Appunti di diritto amministrativo e civile

a cura dell'avv. Raffaello G. Orofino

La creazione di un secondo bagno nelle moderne abitazioni di taglio medio riveste quel carattere di essenzialità che giustifica la non applicazione, negli edifici in condominio, della disciplina sulle distanze di cui all’art. 889 c.c.

Cassazione civile, Sez.

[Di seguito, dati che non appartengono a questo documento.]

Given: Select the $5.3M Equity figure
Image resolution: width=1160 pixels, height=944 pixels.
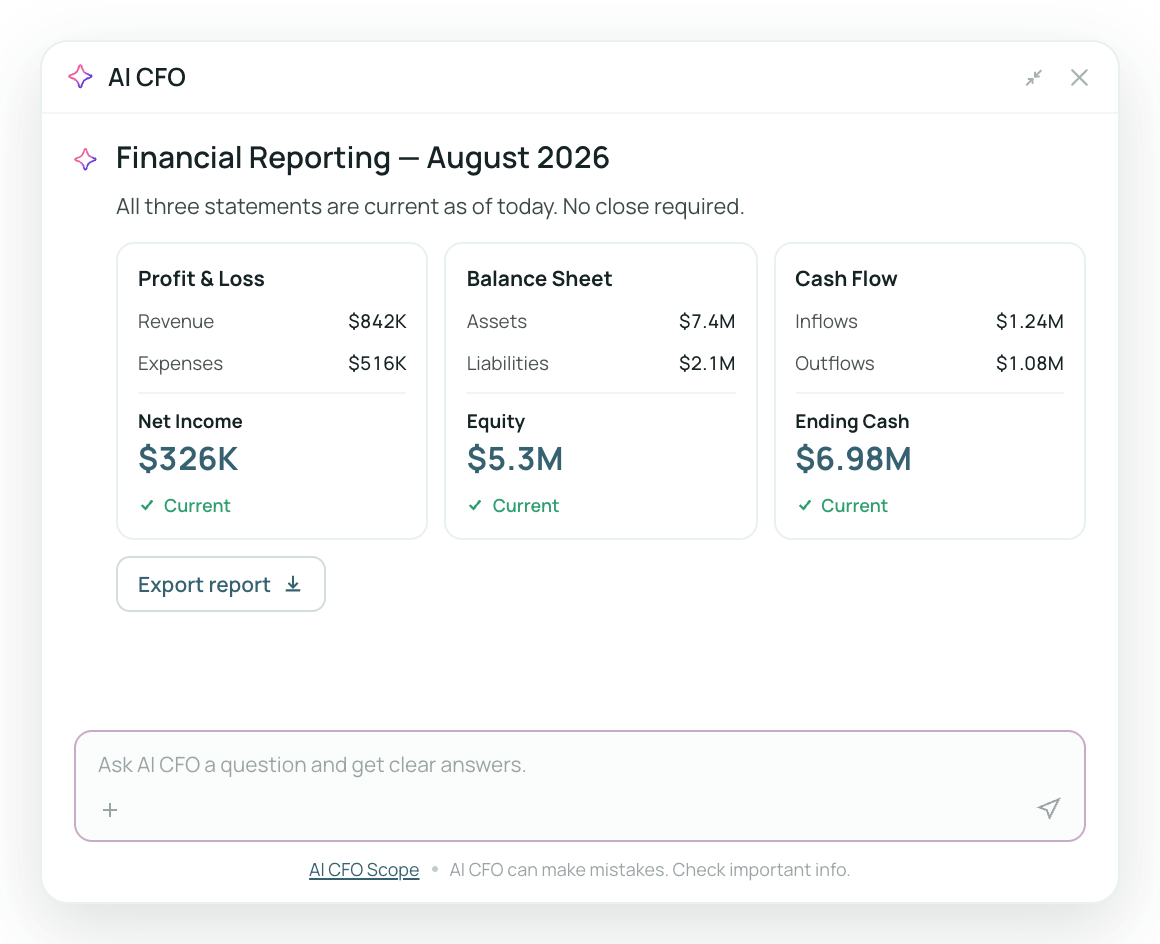Looking at the screenshot, I should click(515, 459).
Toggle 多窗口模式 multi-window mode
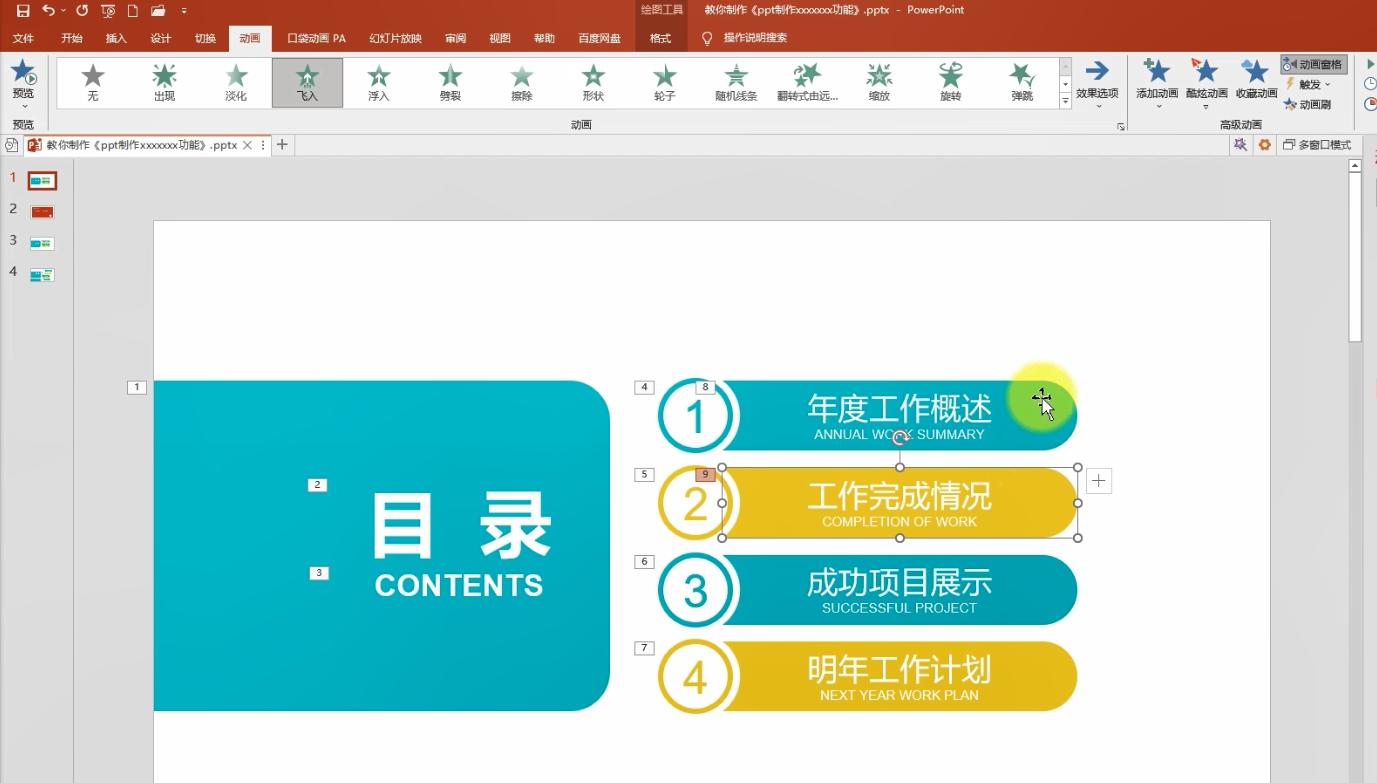This screenshot has height=783, width=1377. click(x=1316, y=144)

II, 9 giugno 2009, n. 13313

Distanze legali – Creazione o modifica di un secondo bagno nelle abitazioni in condominio – Carattere di essenzialità – Esclusione dell’applicabilità della disciplina di cui all’art. 889 c.c.

Per principio giuridico consolidato, «la disposizione dell’art. 889 cod. civ. relativa alle distanze da rispettare per pozzi, cisterne, fossi e tubi è applicabile anche con riguardo agli edifici in condominio, salvo che si tratti di impianti da considerarsi necessari ai fini di una completa e reale utilizzazione dell’immobile, tale da essere adeguata all’evoluzione delle esigenze generali dei cittadini nel campo abitativo e alle moderne concezioni in tema di igiene» (Cass., n. 8801/99; Cass., n. 16958/06).

In particolare, con sentenza n. 13285/01, la Corte di Cassazione ha ritenuto che il rifacimento di un locale adibito a servizi igienici dia luogo a lavori essenziali ad una adeguata vivibilità dell’appartamento secondo moderni criteri di civiltà.
Altrettanto può dirsi in relazione alla creazione o modifica di un secondo bagno nelle moderne abitazioni di taglio medio, trattandosi di un’esigenza ormai talmente diffusa da rivestire quel carattere di essenzialità che giustifica la non applicazione – negli edifici in condominio – delle distanze di cui all’art. 889 c.c., soprattutto nei casi in cui la scelta della collocazione delle tubazioni sia pressoché obbligata.